You can test your chain with OpenSSL's `s_client. This time, you will use Entrust's certifcate:

echo -e "GET / HTTP/1.0\r\n" | openssl s_client -connect myserver:8443 \
                                       -CAfile entrust-ca.pem

You can get entrust-ca.pem from Entrust Root Certificates. Run it and tell us what errors you get. Or better, post the URL to your server so we can see what's going on.

Answer 2

I have a certificate that has the following chain of certification: Entrust->My CA->My Issuing CA->My JBoss Certificate....

I think you have two problems here. First is the countersigned CA, and second is an incomplete client chain.

First, the easy problem. The server must send the end entity (server) cert and any intermediate certs to required build the chain. The server sends the intermediate certs to avoid the "which directory" problem. The "which directory" is a well know problem in PKI. Essentially, the client does not know where to go to fetch the missing intermediate cert.

So your first solution is for the server to send a chain with:

• Your intermediate cert ('My Issuing CA')
• Your server cert ('My JBoss Certificate')

Second, you have the problem of an untrusted issuer. The client must trust your internal issuing CA.

So your second solution is to ensure your client trusts your internal CA ('My CA'). In this case, there's no need for the client to even use Entrust since the trust point is rooted in your internal CA.

You may be able to have the server send a chain with 'My CA', ''My Issuing CA' and 'My JBoss Certificate'. In this case the client must trust 'Entrust'.

If the client does not trust either 'Entrust' or 'My CA', then you will get verification errors.

---

I made a single .pem file of all of the certificates thinking that would work. It did not. Can anyone explain what I am doing wrong or even if this is possible?

In this case, we would need to see the certificates in an effort to see what's going on. Can you post a URL that serves the certificate and uses the chain; and post you internal CA ('My CA') cert online?

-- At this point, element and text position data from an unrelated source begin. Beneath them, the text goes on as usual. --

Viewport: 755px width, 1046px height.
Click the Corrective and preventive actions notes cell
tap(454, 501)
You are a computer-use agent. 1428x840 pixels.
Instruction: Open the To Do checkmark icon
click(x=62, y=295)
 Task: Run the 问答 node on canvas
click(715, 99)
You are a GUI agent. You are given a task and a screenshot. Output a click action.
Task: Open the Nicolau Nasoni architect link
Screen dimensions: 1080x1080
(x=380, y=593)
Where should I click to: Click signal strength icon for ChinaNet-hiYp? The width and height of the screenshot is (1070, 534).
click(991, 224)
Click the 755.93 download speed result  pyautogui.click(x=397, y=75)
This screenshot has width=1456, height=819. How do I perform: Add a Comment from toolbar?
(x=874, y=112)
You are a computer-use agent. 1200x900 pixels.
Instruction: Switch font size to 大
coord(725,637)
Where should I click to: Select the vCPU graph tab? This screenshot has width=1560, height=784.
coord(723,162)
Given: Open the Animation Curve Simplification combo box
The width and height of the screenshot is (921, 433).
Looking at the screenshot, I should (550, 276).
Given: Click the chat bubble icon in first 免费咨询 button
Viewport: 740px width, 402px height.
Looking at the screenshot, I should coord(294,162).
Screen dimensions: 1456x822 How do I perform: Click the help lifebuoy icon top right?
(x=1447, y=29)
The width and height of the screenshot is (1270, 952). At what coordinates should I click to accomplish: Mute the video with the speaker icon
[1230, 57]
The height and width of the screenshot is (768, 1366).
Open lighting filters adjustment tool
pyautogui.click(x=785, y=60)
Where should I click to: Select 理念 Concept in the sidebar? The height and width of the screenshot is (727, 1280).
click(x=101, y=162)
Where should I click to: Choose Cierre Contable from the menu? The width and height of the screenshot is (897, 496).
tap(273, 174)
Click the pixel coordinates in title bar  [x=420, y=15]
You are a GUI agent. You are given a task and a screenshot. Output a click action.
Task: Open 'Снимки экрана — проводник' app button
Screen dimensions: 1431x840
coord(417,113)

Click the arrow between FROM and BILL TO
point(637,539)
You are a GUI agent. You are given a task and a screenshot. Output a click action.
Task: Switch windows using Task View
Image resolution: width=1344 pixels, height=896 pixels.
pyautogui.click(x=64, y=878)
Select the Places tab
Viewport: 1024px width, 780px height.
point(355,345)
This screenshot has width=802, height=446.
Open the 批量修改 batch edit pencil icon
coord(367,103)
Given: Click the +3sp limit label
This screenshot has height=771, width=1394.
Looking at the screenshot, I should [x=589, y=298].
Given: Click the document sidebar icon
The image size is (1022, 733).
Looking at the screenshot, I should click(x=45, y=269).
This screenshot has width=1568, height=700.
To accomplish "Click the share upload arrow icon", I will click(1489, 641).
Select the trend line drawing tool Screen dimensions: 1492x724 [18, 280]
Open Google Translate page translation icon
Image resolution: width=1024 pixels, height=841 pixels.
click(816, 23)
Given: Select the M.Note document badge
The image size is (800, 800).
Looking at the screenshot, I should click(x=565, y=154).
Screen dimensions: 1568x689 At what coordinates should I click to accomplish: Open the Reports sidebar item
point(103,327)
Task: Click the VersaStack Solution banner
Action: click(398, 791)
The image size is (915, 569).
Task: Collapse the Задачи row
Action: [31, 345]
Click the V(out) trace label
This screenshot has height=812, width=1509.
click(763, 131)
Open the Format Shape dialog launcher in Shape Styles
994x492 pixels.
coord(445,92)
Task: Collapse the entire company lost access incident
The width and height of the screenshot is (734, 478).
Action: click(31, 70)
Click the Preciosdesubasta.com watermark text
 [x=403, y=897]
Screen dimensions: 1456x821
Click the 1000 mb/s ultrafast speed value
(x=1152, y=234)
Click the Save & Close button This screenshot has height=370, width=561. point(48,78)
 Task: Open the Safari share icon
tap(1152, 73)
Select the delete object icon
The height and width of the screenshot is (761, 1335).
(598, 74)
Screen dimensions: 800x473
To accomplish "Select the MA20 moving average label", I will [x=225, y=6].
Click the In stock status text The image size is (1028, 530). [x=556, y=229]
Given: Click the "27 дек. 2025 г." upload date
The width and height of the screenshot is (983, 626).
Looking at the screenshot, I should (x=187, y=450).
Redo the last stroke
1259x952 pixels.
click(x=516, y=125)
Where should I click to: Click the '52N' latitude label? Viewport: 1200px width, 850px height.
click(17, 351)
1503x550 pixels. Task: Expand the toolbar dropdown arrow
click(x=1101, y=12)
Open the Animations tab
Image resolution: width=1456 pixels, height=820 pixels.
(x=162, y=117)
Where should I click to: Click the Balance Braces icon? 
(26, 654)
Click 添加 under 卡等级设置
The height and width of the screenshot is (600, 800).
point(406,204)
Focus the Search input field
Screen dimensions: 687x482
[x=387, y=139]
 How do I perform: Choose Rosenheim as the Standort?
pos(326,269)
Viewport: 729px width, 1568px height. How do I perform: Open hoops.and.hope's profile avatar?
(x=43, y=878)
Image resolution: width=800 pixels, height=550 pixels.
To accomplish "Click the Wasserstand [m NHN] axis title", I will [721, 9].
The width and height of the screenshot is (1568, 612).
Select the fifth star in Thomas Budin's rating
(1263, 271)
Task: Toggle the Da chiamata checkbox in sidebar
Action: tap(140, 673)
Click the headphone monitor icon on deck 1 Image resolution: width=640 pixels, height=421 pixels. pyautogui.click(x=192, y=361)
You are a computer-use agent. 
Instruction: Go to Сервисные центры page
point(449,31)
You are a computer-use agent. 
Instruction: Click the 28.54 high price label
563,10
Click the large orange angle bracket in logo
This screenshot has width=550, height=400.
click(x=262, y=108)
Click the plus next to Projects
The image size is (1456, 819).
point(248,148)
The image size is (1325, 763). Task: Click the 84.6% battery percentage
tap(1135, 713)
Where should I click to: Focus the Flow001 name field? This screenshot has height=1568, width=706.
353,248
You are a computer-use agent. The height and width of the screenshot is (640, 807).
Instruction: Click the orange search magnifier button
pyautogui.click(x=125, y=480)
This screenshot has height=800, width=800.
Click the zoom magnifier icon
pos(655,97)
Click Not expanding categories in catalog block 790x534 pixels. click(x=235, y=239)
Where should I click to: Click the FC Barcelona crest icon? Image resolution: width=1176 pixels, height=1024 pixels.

Here's a quick and dirty way to test a connection with OpenSSL's s_client:

echo -e "GET / HTTP/1.0\r\n" | openssl s_client -connect myserver:8443 \
                                       -CAfile my-issuing-ca.pem

OpenSSL trusts nothing by default (unlike browsers), so you have to specify your trust anchor with -CAfile.

That command should end with something similar to the following.

SSL-Session:
    Protocol  : TLSv1
    Cipher    : DHE-RSA-AES256-SHA
    Session-ID: 37E5AF0EE1745AB2...
    Session-ID-ctx:
    Master-Key: 7B9F8A79D3CC3A41...
    Key-Arg   : None
    Start Time: 1243051912
    Timeout   : 300 (sec)
    Verify return code: 0 (ok)

If the OpenSSL command results in OK, then the problem is with the browser and the trust point.